Élégance, chic, chien, tenue? Il y avait longtemps que l'on n'avait pas entendu ces mots se chuchoter avec autant d'intensité dans les coulisses et sur les premiers rangs des défilés qui, de New York à Paris via Londres et Milan, ont présenté les collections de prêt-à-porter féminin de l'hiver 2024? Et, à dire vrai, personne n'a boudé son plaisir face à ce retour à l'essentiel déployant une féminité assumée, loin du sportswear. Les talons et les bottes sont de retour, la jupe crayon se conjugue au pantalon large, quand le trench le dispute au grand manteau - permettant ainsi de superposer veste et mailles, le cabas de femme active se portant au creux du bras. Le tout dans des harmonies de noir, de gris, de marine, de taupe et de noisette. Cela pourrait fleurer l'ennui, se réduire à une démonstration de force des stratégies de l'offre faisant les très beaux jours du luxe : on ne compte plus le nombre de produits présentés par show - à chaque look ses chaussures, bien entendu, mais également son sac (voire ses sacs), ses bijoux, ses lunettes. Les shows eux-mêmes ne cessent de s'allonger : si l'on est encore loin des 150 passages des années 1970 et 1980, l'ère post-Covid a vu une inflation du nombre de modèles proposés. Plus que jamais le produit est roi et les maisons, face à une équation quasi impossible : combiner intemporels suscitant l'achat raisonnable et désir irrépressible provoquant l'achat d'impulsion.
La réponse est somme toute assez simple et directe : elle se niche dans l'allure, chaque griffe tentant de s'approprier ce vocable que Paul Morand avait appliqué en son temps à Chanel. Plus que jamais, les maisons se singularisent par leur signature créative, resserrant leur proposition sur l'identité singulière de leurs silhouettes. Sans doute l'arrivée des stars de la K-pop déclenche-t-elle toujours des scènes d'hystérie de masse disant à quel point le défilé de mode est devenu l'acmé de la société du spectacle et le substitut des premières de film des années 1950 ou des concerts de rock des années 1970. Sans doute l'ère des mégashows n'est-elle pas totalement achevée, mais ils célèbrent désormais plutôt les noces du luxe avec l'art, permettant ainsi aux marques de s'affirmer comme des plateformes culturelles à travers la commande d'?uvres devenant décors : c'est le cas de Dior et de l'artiste Joana Vasconcelos, de Louis Vuitton avec Philippe Parreno, quand Matthieu Blazy, chez Bottega Veneta, fait défiler ses modèles entre statues antiques et sculptures des années 1930, métaphores du mouvement qu'il entend donner à ses femmes ; et que Chanel demande aux photographes stars Inez et Vinoodh de jouer avec l'image de la comédienne japonaise Nana Komatsu, projetée sur les murs et sur les camélias géants fleurissant au Grand Palais éphémère - la fleur devenant le motif central de la collection.

*Travail à faire*
a: Dites si chacune des affirmations suivantes s'accorde avec le texte sur les défilés de l'hiver 2024, en répondant par oui ou non et en citant les mots décisifs du texte.
(i) Les collections jouent sur des harmonies de noir, de gris et de marine.
(ii) Les défilés de l'ère post-Covid comptent plus de passages que ceux des années 1970 et 1980.
(iii) Chez Bottega Veneta, Matthieu Blazy fait défiler ses modèles entre statues antiques et sculptures des années 1930.
b: Rédigez la suite du texte sur les défilés de prêt-à-porter de l'hiver 2024, en partant de sa dernière phrase.

*Données fournies*

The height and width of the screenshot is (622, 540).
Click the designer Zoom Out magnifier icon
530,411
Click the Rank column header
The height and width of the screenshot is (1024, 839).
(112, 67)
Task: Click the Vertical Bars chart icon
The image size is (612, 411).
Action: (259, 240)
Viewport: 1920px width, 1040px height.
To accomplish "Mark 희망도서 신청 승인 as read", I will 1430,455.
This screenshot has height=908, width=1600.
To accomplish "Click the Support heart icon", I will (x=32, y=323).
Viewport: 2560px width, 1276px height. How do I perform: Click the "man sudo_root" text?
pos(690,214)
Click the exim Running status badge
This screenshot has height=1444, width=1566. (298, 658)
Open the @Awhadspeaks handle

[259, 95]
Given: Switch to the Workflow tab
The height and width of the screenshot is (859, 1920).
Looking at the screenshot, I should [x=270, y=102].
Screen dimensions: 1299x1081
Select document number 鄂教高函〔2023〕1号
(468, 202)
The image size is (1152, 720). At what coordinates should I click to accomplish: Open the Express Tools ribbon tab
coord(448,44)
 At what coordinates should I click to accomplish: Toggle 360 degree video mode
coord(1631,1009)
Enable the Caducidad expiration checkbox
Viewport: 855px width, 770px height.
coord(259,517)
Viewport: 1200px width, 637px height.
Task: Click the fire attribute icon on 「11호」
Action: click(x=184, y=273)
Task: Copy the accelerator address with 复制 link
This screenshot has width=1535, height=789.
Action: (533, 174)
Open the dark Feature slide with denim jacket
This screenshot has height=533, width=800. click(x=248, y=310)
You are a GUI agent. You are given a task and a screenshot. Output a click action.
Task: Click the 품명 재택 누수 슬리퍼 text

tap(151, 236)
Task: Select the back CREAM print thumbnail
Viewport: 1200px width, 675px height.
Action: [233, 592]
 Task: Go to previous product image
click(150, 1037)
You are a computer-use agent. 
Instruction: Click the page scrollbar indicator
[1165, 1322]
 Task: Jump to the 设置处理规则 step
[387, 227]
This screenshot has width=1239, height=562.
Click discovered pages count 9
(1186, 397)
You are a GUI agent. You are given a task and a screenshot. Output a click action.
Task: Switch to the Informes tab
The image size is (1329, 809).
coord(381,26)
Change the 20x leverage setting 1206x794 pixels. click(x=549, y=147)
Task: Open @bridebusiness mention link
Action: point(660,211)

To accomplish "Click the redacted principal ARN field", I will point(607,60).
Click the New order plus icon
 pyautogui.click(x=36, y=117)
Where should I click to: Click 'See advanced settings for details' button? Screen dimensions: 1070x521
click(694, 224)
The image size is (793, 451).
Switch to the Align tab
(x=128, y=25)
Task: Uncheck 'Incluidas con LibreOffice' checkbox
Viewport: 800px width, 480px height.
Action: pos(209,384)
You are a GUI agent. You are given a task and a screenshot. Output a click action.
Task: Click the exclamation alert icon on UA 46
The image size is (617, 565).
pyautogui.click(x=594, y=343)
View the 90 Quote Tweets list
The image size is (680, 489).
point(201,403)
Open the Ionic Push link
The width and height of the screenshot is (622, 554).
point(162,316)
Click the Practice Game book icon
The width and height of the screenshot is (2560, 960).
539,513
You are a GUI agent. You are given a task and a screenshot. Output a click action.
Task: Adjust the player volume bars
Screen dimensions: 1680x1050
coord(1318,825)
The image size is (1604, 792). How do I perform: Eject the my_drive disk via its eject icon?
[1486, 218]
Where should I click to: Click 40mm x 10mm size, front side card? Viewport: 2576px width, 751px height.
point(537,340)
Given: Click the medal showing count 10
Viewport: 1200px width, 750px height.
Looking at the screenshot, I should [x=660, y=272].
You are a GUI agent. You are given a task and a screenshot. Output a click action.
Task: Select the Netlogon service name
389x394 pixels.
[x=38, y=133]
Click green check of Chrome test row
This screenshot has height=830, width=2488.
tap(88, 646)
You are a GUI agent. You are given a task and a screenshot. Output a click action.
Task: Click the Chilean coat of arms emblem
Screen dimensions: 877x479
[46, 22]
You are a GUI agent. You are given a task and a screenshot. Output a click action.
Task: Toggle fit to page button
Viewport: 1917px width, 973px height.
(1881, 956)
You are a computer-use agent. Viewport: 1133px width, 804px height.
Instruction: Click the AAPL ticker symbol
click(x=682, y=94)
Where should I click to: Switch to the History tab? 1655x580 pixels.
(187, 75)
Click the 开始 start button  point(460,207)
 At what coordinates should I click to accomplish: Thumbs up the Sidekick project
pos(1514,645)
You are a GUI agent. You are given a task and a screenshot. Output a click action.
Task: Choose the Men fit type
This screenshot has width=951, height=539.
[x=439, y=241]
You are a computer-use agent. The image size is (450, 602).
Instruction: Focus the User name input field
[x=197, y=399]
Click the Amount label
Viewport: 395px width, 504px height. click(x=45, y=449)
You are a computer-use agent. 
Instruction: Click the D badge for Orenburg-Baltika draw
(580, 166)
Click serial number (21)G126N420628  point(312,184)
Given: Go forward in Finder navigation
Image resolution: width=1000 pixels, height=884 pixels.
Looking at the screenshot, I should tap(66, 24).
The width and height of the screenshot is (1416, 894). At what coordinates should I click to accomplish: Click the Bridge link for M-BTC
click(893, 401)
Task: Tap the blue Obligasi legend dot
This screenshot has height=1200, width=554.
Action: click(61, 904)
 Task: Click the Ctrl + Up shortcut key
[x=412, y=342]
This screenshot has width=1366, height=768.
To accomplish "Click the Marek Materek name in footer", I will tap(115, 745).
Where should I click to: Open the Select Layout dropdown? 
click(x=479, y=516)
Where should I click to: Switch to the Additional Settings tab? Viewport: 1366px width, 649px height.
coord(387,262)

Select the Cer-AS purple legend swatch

*Corrigé*
a:
(i) Oui : « Le tout dans des harmonies de noir, de gris, de marine, de taupe et de noisette. »
(ii) Non : « si l'on est encore loin des 150 passages des années 1970 et 1980 »
(iii) Oui : « Matthieu Blazy, chez Bottega Veneta, fait défiler ses modèles entre statues antiques et sculptures des années 1930 »

b:
L'esprit tailleur décontracté chez Gucci.
Demeure que nombre de maisons ont préféré resserrer leurs effets - Saint Laurent recréant l'atmosphère du grand salon de l'hôtel Intercontinental où défilait son fondateur -, voire de s'en passer tout court. C'est ainsi que Balenciaga a décidé d'abandonner les superproductions qui faisaient le buzz pour une présentation sobre au Carrousel du Louvre de Paris : un retour aux vêtements, à la création pure qui s'avère aussi la meilleure réponse aux crises que la marque a essuyées en fin d'année, après des campagnes publicitaires plus que controversées par les réseaux sociaux. À la question « Que reste-t-il d'une marque de luxe quand on enlève le spectacle ? », la réponse est peut-être tout simplement le talent, la force de la création, la possibilité de créer du beau. La promesse d'une allure.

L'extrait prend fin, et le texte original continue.